[Element and text location listing]
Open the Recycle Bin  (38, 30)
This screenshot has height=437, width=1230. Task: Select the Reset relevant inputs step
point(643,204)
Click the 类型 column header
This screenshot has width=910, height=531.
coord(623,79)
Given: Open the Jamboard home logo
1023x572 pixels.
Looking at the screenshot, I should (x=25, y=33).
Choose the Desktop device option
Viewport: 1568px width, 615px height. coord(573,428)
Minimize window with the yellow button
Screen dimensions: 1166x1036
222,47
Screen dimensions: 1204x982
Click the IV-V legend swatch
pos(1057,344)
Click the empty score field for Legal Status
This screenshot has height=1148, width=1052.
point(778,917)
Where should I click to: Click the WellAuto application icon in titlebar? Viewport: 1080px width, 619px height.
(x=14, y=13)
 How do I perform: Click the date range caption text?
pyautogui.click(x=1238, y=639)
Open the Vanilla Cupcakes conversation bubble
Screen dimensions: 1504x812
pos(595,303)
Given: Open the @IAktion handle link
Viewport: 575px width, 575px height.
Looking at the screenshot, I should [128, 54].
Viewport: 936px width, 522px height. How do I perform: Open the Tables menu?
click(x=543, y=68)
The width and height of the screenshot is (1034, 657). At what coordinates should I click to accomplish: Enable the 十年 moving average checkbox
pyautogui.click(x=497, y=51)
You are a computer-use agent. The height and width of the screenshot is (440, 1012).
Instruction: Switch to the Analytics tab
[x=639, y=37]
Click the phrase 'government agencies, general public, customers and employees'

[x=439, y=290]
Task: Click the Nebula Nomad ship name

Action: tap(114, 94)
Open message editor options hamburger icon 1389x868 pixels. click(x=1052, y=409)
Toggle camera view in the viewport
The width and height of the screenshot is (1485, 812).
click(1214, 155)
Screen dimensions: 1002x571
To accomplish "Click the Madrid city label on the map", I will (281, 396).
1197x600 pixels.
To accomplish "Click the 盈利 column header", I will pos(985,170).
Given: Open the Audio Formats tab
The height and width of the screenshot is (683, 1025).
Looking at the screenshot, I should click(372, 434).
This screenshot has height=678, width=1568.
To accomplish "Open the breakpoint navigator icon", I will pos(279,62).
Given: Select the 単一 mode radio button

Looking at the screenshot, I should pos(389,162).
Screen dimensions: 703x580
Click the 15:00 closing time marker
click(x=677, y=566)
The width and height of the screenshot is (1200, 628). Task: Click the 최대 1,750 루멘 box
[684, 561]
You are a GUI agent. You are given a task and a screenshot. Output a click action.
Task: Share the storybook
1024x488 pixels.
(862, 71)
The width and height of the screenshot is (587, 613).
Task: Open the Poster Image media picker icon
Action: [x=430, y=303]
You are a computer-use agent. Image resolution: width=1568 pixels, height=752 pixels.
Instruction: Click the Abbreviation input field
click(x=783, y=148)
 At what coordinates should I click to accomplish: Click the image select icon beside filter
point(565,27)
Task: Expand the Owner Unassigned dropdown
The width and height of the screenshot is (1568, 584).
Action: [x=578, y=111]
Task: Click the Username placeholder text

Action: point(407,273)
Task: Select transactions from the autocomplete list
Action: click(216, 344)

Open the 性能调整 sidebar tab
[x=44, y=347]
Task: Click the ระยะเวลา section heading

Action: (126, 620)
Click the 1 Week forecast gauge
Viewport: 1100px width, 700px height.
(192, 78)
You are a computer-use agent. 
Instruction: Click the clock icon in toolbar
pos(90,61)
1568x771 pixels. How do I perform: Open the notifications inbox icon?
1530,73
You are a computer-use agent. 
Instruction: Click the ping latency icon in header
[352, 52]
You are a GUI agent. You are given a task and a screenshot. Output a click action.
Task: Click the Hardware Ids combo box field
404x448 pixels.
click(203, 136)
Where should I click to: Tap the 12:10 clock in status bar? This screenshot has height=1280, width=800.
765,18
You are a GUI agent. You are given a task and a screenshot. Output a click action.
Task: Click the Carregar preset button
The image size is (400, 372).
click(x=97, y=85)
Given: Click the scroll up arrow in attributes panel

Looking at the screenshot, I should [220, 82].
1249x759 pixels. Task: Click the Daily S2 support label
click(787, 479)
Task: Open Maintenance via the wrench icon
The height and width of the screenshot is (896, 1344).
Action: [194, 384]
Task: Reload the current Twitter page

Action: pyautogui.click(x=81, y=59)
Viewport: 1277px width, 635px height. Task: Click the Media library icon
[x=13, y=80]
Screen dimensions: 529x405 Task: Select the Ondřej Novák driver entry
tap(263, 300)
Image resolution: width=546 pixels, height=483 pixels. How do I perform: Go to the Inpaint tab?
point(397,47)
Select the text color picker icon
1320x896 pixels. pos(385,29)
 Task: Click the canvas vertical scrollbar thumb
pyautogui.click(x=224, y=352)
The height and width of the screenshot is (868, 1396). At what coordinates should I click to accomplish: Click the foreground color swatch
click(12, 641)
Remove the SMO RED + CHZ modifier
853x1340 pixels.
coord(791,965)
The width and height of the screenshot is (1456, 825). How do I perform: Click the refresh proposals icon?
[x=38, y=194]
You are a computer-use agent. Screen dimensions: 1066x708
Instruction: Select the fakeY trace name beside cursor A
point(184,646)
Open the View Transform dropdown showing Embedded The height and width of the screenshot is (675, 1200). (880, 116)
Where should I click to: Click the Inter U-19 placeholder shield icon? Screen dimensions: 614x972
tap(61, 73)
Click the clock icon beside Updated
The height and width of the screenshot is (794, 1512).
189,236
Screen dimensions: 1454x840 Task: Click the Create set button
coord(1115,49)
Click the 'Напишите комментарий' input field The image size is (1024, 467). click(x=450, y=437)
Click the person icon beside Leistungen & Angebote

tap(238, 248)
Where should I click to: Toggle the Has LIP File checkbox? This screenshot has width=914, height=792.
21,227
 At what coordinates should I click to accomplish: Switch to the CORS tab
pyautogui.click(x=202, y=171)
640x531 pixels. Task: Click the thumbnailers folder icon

→ **Aim**: Rewrite the listing with each "Where should I click to" changed to "Where do I click to", keeping everything else the same.

→ **Solution to this task**:
Open the Recycle Bin  (38, 30)
This screenshot has height=437, width=1230. Task: Select the Reset relevant inputs step
point(643,204)
Click the 类型 column header
This screenshot has width=910, height=531.
coord(623,79)
Given: Open the Jamboard home logo
1023x572 pixels.
Looking at the screenshot, I should (x=25, y=33).
Choose the Desktop device option
Viewport: 1568px width, 615px height. coord(573,428)
Minimize window with the yellow button
Screen dimensions: 1166x1036
222,47
Screen dimensions: 1204x982
Click the IV-V legend swatch
pos(1057,344)
Click the empty score field for Legal Status
This screenshot has height=1148, width=1052.
point(778,917)
Where do I click to: Click the WellAuto application icon in titlebar? Viewport: 1080px width, 619px height.
(x=14, y=13)
 How do I perform: Click the date range caption text?
pyautogui.click(x=1238, y=639)
Open the Vanilla Cupcakes conversation bubble
Screen dimensions: 1504x812
pos(595,303)
Given: Open the @IAktion handle link
Viewport: 575px width, 575px height.
Looking at the screenshot, I should [128, 54].
Viewport: 936px width, 522px height. How do I perform: Open the Tables menu?
click(x=543, y=68)
The width and height of the screenshot is (1034, 657). At what coordinates should I click to accomplish: Enable the 十年 moving average checkbox
pyautogui.click(x=497, y=51)
You are a computer-use agent. The height and width of the screenshot is (440, 1012).
Instruction: Switch to the Analytics tab
[x=639, y=37]
Click the phrase 'government agencies, general public, customers and employees'

[x=439, y=290]
Task: Click the Nebula Nomad ship name

Action: tap(114, 94)
Open message editor options hamburger icon 1389x868 pixels. click(x=1052, y=409)
Toggle camera view in the viewport
The width and height of the screenshot is (1485, 812).
click(1214, 155)
Screen dimensions: 1002x571
To accomplish "Click the Madrid city label on the map", I will (281, 396).
1197x600 pixels.
To accomplish "Click the 盈利 column header", I will pos(985,170).
Given: Open the Audio Formats tab
The height and width of the screenshot is (683, 1025).
Looking at the screenshot, I should click(372, 434).
This screenshot has height=678, width=1568.
To accomplish "Open the breakpoint navigator icon", I will pos(279,62).
Given: Select the 単一 mode radio button

Looking at the screenshot, I should pos(389,162).
Screen dimensions: 703x580
Click the 15:00 closing time marker
click(x=677, y=566)
The width and height of the screenshot is (1200, 628). Task: Click the 최대 1,750 루멘 box
[684, 561]
You are a GUI agent. You are given a task and a screenshot. Output a click action.
Task: Share the storybook
1024x488 pixels.
(862, 71)
The width and height of the screenshot is (587, 613).
Task: Open the Poster Image media picker icon
Action: [x=430, y=303]
You are a computer-use agent. Image resolution: width=1568 pixels, height=752 pixels.
Instruction: Click the Abbreviation input field
click(x=783, y=148)
 At what coordinates should I click to accomplish: Click the image select icon beside filter
point(565,27)
Task: Expand the Owner Unassigned dropdown
The width and height of the screenshot is (1568, 584).
Action: [x=578, y=111]
Task: Click the Username placeholder text

Action: point(407,273)
Task: Select transactions from the autocomplete list
Action: click(216, 344)

Open the 性能调整 sidebar tab
[x=44, y=347]
Task: Click the ระยะเวลา section heading

Action: (126, 620)
Click the 1 Week forecast gauge
Viewport: 1100px width, 700px height.
(192, 78)
You are a computer-use agent. 
Instruction: Click the clock icon in toolbar
pos(90,61)
1568x771 pixels. How do I perform: Open the notifications inbox icon?
1530,73
You are a computer-use agent. 
Instruction: Click the ping latency icon in header
[352, 52]
You are a GUI agent. You are given a task and a screenshot. Output a click action.
Task: Click the Hardware Ids combo box field
404x448 pixels.
click(203, 136)
Where do I click to: Tap the 12:10 clock in status bar? This screenshot has height=1280, width=800.
765,18
You are a GUI agent. You are given a task and a screenshot. Output a click action.
Task: Click the Carregar preset button
The image size is (400, 372).
click(x=97, y=85)
Given: Click the scroll up arrow in attributes panel

Looking at the screenshot, I should [220, 82].
1249x759 pixels. Task: Click the Daily S2 support label
click(787, 479)
Task: Open Maintenance via the wrench icon
The height and width of the screenshot is (896, 1344).
Action: [194, 384]
Task: Reload the current Twitter page

Action: pyautogui.click(x=81, y=59)
Viewport: 1277px width, 635px height. Task: Click the Media library icon
[x=13, y=80]
Screen dimensions: 529x405 Task: Select the Ondřej Novák driver entry
tap(263, 300)
Image resolution: width=546 pixels, height=483 pixels. How do I perform: Go to the Inpaint tab?
point(397,47)
Select the text color picker icon
1320x896 pixels. pos(385,29)
 Task: Click the canvas vertical scrollbar thumb
pyautogui.click(x=224, y=352)
The height and width of the screenshot is (868, 1396). At what coordinates should I click to accomplish: Click the foreground color swatch
click(12, 641)
Remove the SMO RED + CHZ modifier
853x1340 pixels.
coord(791,965)
The width and height of the screenshot is (1456, 825). How do I perform: Click the refresh proposals icon?
[x=38, y=194]
You are a computer-use agent. Screen dimensions: 1066x708
Instruction: Select the fakeY trace name beside cursor A
point(184,646)
Open the View Transform dropdown showing Embedded The height and width of the screenshot is (675, 1200). (880, 116)
Where do I click to: Click the Inter U-19 placeholder shield icon? Screen dimensions: 614x972
tap(61, 73)
Click the clock icon beside Updated
The height and width of the screenshot is (794, 1512).
189,236
Screen dimensions: 1454x840 Task: Click the Create set button
coord(1115,49)
Click the 'Напишите комментарий' input field The image size is (1024, 467). click(x=450, y=437)
Click the person icon beside Leistungen & Angebote

tap(238, 248)
Where do I click to: Toggle the Has LIP File checkbox? This screenshot has width=914, height=792.
21,227
 At what coordinates should I click to accomplish: Switch to the CORS tab
pyautogui.click(x=202, y=171)
640x531 pixels. Task: Click the thumbnailers folder icon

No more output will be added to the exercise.